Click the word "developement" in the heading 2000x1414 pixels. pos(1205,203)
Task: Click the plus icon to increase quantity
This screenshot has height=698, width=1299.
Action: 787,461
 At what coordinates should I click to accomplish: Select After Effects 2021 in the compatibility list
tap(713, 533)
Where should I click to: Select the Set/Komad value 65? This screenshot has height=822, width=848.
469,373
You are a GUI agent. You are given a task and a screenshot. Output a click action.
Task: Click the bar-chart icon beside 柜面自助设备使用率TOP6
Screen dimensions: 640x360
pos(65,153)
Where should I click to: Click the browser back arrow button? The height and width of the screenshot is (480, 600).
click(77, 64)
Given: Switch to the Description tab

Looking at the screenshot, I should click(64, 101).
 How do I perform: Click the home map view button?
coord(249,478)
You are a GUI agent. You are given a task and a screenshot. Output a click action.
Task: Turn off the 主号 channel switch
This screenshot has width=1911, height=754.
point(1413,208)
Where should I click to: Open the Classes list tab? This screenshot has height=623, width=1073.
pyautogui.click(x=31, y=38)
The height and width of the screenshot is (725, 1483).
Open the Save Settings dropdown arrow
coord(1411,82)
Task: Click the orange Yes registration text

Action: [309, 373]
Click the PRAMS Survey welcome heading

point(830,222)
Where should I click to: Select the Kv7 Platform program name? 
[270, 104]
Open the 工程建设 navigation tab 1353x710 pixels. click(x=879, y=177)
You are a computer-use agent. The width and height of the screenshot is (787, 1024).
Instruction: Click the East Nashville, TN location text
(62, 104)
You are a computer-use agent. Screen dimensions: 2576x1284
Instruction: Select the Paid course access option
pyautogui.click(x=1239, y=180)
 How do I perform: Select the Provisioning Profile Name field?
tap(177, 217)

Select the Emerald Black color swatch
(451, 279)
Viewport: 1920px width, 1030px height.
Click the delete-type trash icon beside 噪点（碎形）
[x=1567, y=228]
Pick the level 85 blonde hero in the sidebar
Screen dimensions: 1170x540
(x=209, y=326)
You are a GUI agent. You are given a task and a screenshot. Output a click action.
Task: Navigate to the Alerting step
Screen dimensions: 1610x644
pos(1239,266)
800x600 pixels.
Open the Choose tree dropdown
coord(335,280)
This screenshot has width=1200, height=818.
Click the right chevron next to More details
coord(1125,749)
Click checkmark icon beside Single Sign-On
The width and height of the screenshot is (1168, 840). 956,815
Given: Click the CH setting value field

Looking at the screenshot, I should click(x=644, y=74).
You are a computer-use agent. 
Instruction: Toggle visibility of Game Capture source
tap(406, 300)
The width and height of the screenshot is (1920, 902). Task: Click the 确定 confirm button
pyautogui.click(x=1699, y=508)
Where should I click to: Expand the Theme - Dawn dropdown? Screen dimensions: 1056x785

● ● ● ● ●

[DIRECTIONS FOR THIS TASK]
Copy the listing above line for line, leaving nothing out and changing nothing.

[FULL ANSWER]
Click the word "developement" in the heading 2000x1414 pixels. pos(1205,203)
Task: Click the plus icon to increase quantity
This screenshot has height=698, width=1299.
Action: 787,461
 At what coordinates should I click to accomplish: Select After Effects 2021 in the compatibility list
tap(713, 533)
Where should I click to: Select the Set/Komad value 65? This screenshot has height=822, width=848.
469,373
You are a GUI agent. You are given a task and a screenshot. Output a click action.
Task: Click the bar-chart icon beside 柜面自助设备使用率TOP6
Screen dimensions: 640x360
pos(65,153)
Where should I click to: Click the browser back arrow button? The height and width of the screenshot is (480, 600).
click(77, 64)
Given: Switch to the Description tab

Looking at the screenshot, I should click(64, 101).
 How do I perform: Click the home map view button?
coord(249,478)
You are a GUI agent. You are given a task and a screenshot. Output a click action.
Task: Turn off the 主号 channel switch
This screenshot has width=1911, height=754.
point(1413,208)
Where should I click to: Open the Classes list tab? This screenshot has height=623, width=1073.
pyautogui.click(x=31, y=38)
The height and width of the screenshot is (725, 1483).
Open the Save Settings dropdown arrow
coord(1411,82)
Task: Click the orange Yes registration text

Action: [309, 373]
Click the PRAMS Survey welcome heading

point(830,222)
Where should I click to: Select the Kv7 Platform program name? 
[270, 104]
Open the 工程建设 navigation tab 1353x710 pixels. click(x=879, y=177)
You are a computer-use agent. The width and height of the screenshot is (787, 1024).
Instruction: Click the East Nashville, TN location text
(62, 104)
You are a computer-use agent. Screen dimensions: 2576x1284
Instruction: Select the Paid course access option
pyautogui.click(x=1239, y=180)
 How do I perform: Select the Provisioning Profile Name field?
tap(177, 217)

Select the Emerald Black color swatch
(451, 279)
Viewport: 1920px width, 1030px height.
Click the delete-type trash icon beside 噪点（碎形）
[x=1567, y=228]
Pick the level 85 blonde hero in the sidebar
Screen dimensions: 1170x540
(x=209, y=326)
You are a GUI agent. You are given a task and a screenshot. Output a click action.
Task: Navigate to the Alerting step
Screen dimensions: 1610x644
pos(1239,266)
800x600 pixels.
Open the Choose tree dropdown
coord(335,280)
This screenshot has width=1200, height=818.
Click the right chevron next to More details
coord(1125,749)
Click checkmark icon beside Single Sign-On
The width and height of the screenshot is (1168, 840). 956,815
Given: Click the CH setting value field

Looking at the screenshot, I should click(x=644, y=74).
You are a computer-use agent. 
Instruction: Toggle visibility of Game Capture source
tap(406, 300)
The width and height of the screenshot is (1920, 902). Task: Click the 确定 confirm button
pyautogui.click(x=1699, y=508)
Where should I click to: Expand the Theme - Dawn dropdown? Screen dimensions: 1056x785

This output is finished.